Financial considerations have always been fundamental to the materiality concept under the securities laws. After all, it’s a reasonable investor test and not a reasonable person test. I think this is where things get a little squishy with ESG disclosure. It’s indisputable that an issue like climate change will impose substantial costs on society as a whole. But it’s less clear that it will have a significant financial impact on most businesses and the value of their securities. In fact, a 2018 IPCC publication stated that “for most economic sectors, the impact of climate change will be small relative to the impacts of other drivers.”

For a financial regulator like the SEC, that discrepancy between societal costs and costs to public companies and markets creates a potential disconnect, the implications of which Commissioner Roisman highlighted in a recent speech:

It seems that some of the interest, particularly in “E” and “S” disclosures, is not in what risks environmental or social factors pose to the company, but rather what risks the company poses to, for example, the climate. To the extent that the interest is in understanding risks the company poses to the climate, what makes the SEC the appropriate federal government agency to require these disclosures, as opposed to, for example, the Environmental Protection Agency?

In a draft article submitted in response to the SEC’s request for comment on climate change disclosures, UVA law profs Paul and Julia Mahoney argue that the SEC is not the right agency to mandate ESG disclosures. They contend that the push for disclosure is being led by institutions whose purpose is in part “to pursue public policy goals outside the normal political process,” and whose statements asserting the supposed financial value of ESG are “cheap talk that conveys no information other than that the institution wants the SEC to require the disclosures.” What’s more, the article says that by doing so, the SEC “risks eroding public trust in its capacity and willingness to serve as an apolitical, technocratic regulator of the capital markets.”

John Jenkins

June 9, 2021

Market Mayhem: “Buy Our Stock – Get Free Popcorn!”

The meme stock saga took another interesting turn last week, when the arbiters of materiality from Reddit charged Wall Street and drove several of their favorites to staggering new heights.   That’s nothing new – it’s been happening all year.  But what’s a bit different this time is the way that one company, AMC, has decided to whole-heartedly embrace its “apes.” This Verge article explains:

AMC announced today that it was creating AMC Investor Connect, “an innovative, proactive communication initiative that will put AMC in direct communication with its extraordinary base of enthusiastic and passionate individual shareholders to keep them up to date about important company information and to provide them with special offers.” This represents “a groundbreaking new approach” to communicating with retail investors, the company says.
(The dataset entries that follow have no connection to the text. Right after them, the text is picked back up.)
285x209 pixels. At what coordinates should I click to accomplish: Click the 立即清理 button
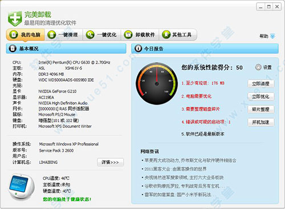pos(260,83)
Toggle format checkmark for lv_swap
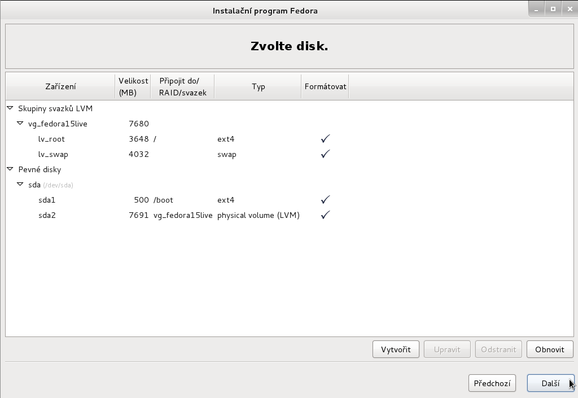 tap(325, 154)
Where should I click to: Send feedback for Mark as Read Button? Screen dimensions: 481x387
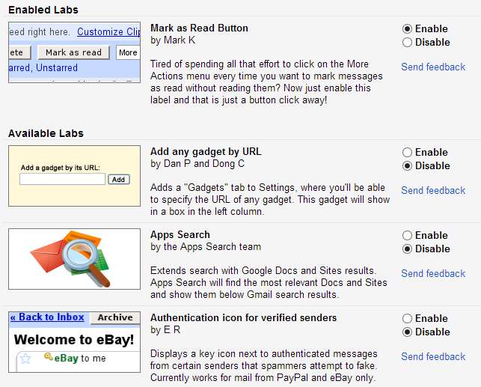point(433,67)
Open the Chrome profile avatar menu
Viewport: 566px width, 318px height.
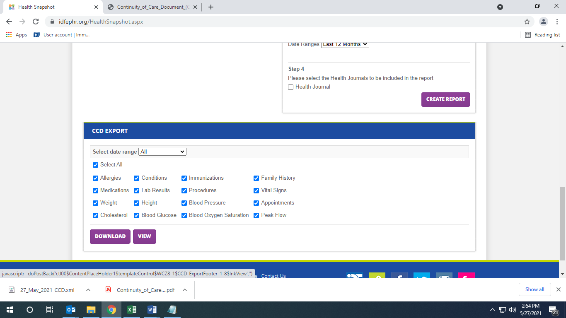(x=544, y=22)
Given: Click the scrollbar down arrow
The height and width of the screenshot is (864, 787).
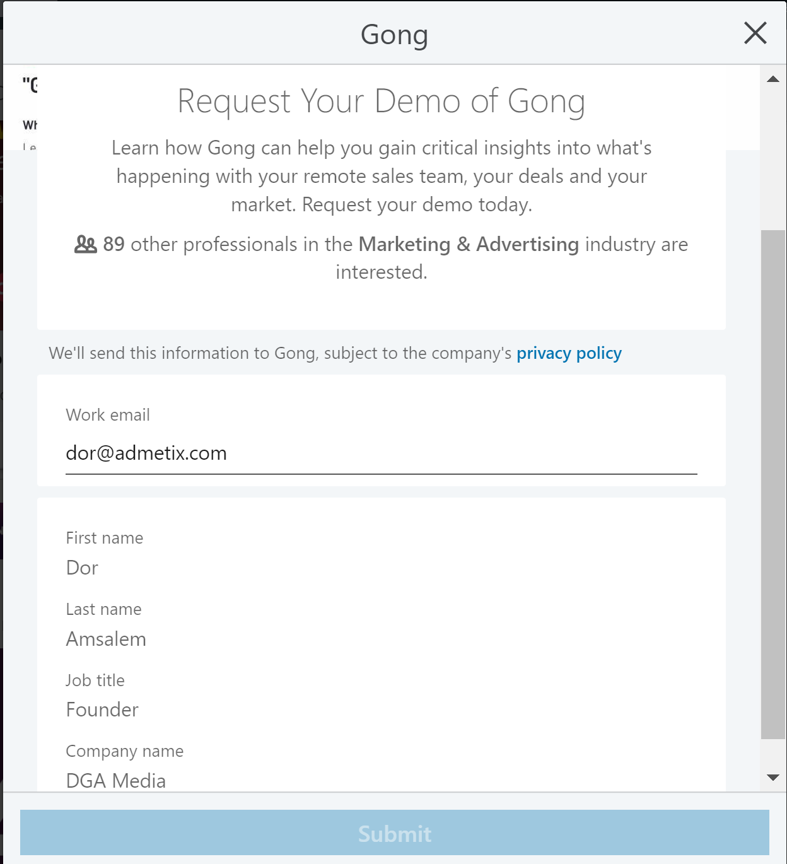Looking at the screenshot, I should pos(773,778).
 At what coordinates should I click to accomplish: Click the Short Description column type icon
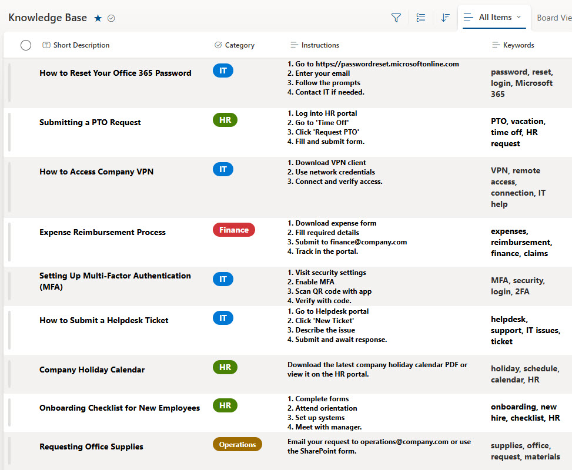point(46,45)
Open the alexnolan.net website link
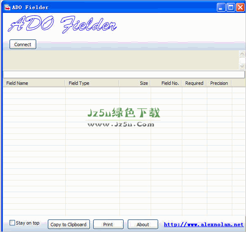Screen dimensions: 246x232 click(204, 225)
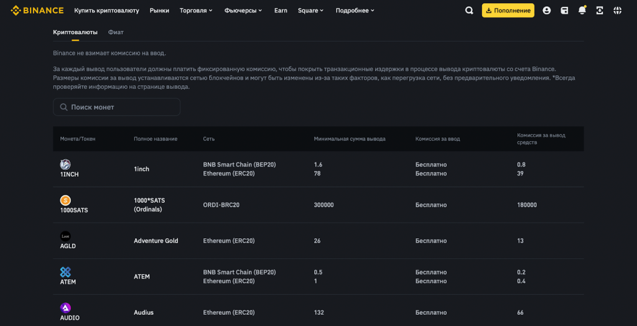
Task: Click the purple AUDIO token icon
Action: 65,308
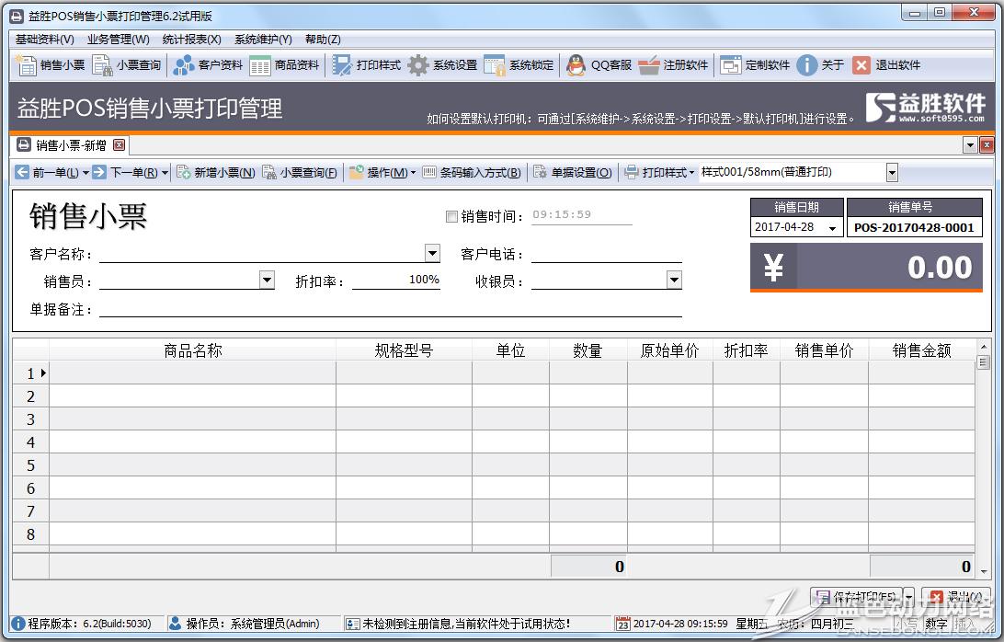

It’s a shame they didn’t put a bunch of rocket emojis in the announcement — after all, there’s no need to be coy. We all know exactly who AMC is speaking to, and if they sign up today, they’re getting free popcorn.

The AMC Investor Connect website bears virtually no resemblance to a traditional investor relations site, and is tied in with its existing “AMC Stubs” affinity program.  Meanwhile, AMC’s CEO continued the company’s new age investor outreach when he sat down for an hour long YouTube interview on the “Trey’s Trades” channel, in which he made a pitch for support of the company’s proposal to authorize an additional 25 million shares of common stock. Apparently, he wasn’t wearing any pants during the interview, which I guess is a thing arbiters of materiality like meme stock CEOs to do these days.

Meanwhile, the SEC said it was observing the meme stock market for signs of “manipulative trading or other misconduct.” General goofiness, it appears, remains outside of the agency’s jurisdiction.